TASK BRIEF
Transcribe the records below. Leave every line exactly as written.

_ _ _ _

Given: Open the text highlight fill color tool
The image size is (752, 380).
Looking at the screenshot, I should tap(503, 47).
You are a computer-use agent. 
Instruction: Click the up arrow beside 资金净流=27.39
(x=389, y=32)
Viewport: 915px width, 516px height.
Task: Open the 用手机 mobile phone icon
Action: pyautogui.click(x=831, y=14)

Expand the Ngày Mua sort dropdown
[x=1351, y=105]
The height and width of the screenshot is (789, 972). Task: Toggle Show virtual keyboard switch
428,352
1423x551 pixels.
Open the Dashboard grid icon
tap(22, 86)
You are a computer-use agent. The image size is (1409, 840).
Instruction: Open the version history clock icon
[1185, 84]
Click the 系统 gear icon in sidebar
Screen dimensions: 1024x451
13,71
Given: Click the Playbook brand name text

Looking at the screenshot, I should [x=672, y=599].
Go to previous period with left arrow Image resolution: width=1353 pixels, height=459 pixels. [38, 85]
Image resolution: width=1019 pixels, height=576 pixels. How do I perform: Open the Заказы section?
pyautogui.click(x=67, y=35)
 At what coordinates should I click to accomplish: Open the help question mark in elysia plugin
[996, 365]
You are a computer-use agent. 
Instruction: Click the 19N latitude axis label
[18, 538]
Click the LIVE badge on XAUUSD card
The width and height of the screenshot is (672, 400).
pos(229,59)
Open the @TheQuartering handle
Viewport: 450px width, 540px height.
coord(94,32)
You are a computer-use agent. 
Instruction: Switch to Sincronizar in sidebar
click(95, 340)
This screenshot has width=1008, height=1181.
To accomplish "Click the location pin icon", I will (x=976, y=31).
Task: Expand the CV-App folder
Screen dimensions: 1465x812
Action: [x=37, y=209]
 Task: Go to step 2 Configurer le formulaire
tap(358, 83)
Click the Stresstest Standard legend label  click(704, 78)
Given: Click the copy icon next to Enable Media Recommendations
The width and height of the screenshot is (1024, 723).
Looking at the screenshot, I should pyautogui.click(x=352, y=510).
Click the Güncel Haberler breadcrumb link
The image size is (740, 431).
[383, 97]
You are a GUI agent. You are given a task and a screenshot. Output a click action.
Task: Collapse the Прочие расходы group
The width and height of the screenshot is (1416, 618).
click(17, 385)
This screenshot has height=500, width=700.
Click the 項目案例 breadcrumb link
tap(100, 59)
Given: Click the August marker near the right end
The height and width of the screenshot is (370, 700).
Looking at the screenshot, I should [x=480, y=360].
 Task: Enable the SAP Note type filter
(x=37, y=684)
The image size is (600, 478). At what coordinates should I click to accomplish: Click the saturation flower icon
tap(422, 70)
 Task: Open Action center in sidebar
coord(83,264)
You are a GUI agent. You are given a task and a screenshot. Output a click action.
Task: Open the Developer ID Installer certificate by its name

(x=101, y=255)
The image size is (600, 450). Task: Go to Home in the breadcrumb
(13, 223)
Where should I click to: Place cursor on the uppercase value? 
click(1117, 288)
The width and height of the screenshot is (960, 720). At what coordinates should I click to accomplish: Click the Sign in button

_ _ _ _

WRITTEN SOLUTION
Given: Open the text highlight fill color tool
The image size is (752, 380).
Looking at the screenshot, I should tap(503, 47).
You are a computer-use agent. 
Instruction: Click the up arrow beside 资金净流=27.39
(x=389, y=32)
Viewport: 915px width, 516px height.
Task: Open the 用手机 mobile phone icon
Action: pyautogui.click(x=831, y=14)

Expand the Ngày Mua sort dropdown
[x=1351, y=105]
The height and width of the screenshot is (789, 972). Task: Toggle Show virtual keyboard switch
428,352
1423x551 pixels.
Open the Dashboard grid icon
tap(22, 86)
You are a computer-use agent. The image size is (1409, 840).
Instruction: Open the version history clock icon
[1185, 84]
Click the 系统 gear icon in sidebar
Screen dimensions: 1024x451
13,71
Given: Click the Playbook brand name text

Looking at the screenshot, I should [x=672, y=599].
Go to previous period with left arrow Image resolution: width=1353 pixels, height=459 pixels. [38, 85]
Image resolution: width=1019 pixels, height=576 pixels. How do I perform: Open the Заказы section?
pyautogui.click(x=67, y=35)
 At what coordinates should I click to accomplish: Open the help question mark in elysia plugin
[996, 365]
You are a computer-use agent. 
Instruction: Click the 19N latitude axis label
[18, 538]
Click the LIVE badge on XAUUSD card
The width and height of the screenshot is (672, 400).
pos(229,59)
Open the @TheQuartering handle
Viewport: 450px width, 540px height.
coord(94,32)
You are a computer-use agent. 
Instruction: Switch to Sincronizar in sidebar
click(95, 340)
This screenshot has width=1008, height=1181.
To accomplish "Click the location pin icon", I will (x=976, y=31).
Task: Expand the CV-App folder
Screen dimensions: 1465x812
Action: [x=37, y=209]
 Task: Go to step 2 Configurer le formulaire
tap(358, 83)
Click the Stresstest Standard legend label  click(704, 78)
Given: Click the copy icon next to Enable Media Recommendations
The width and height of the screenshot is (1024, 723).
Looking at the screenshot, I should pyautogui.click(x=352, y=510).
Click the Güncel Haberler breadcrumb link
The image size is (740, 431).
[383, 97]
You are a GUI agent. You are given a task and a screenshot. Output a click action.
Task: Collapse the Прочие расходы group
The width and height of the screenshot is (1416, 618).
click(17, 385)
This screenshot has height=500, width=700.
Click the 項目案例 breadcrumb link
tap(100, 59)
Given: Click the August marker near the right end
The height and width of the screenshot is (370, 700).
Looking at the screenshot, I should [x=480, y=360].
 Task: Enable the SAP Note type filter
(x=37, y=684)
The image size is (600, 478). At what coordinates should I click to accomplish: Click the saturation flower icon
tap(422, 70)
 Task: Open Action center in sidebar
coord(83,264)
You are a GUI agent. You are given a task and a screenshot. Output a click action.
Task: Open the Developer ID Installer certificate by its name

(x=101, y=255)
The image size is (600, 450). Task: Go to Home in the breadcrumb
(13, 223)
Where should I click to: Place cursor on the uppercase value? 
click(1117, 288)
The width and height of the screenshot is (960, 720). At what coordinates should I click to accomplish: Click the Sign in button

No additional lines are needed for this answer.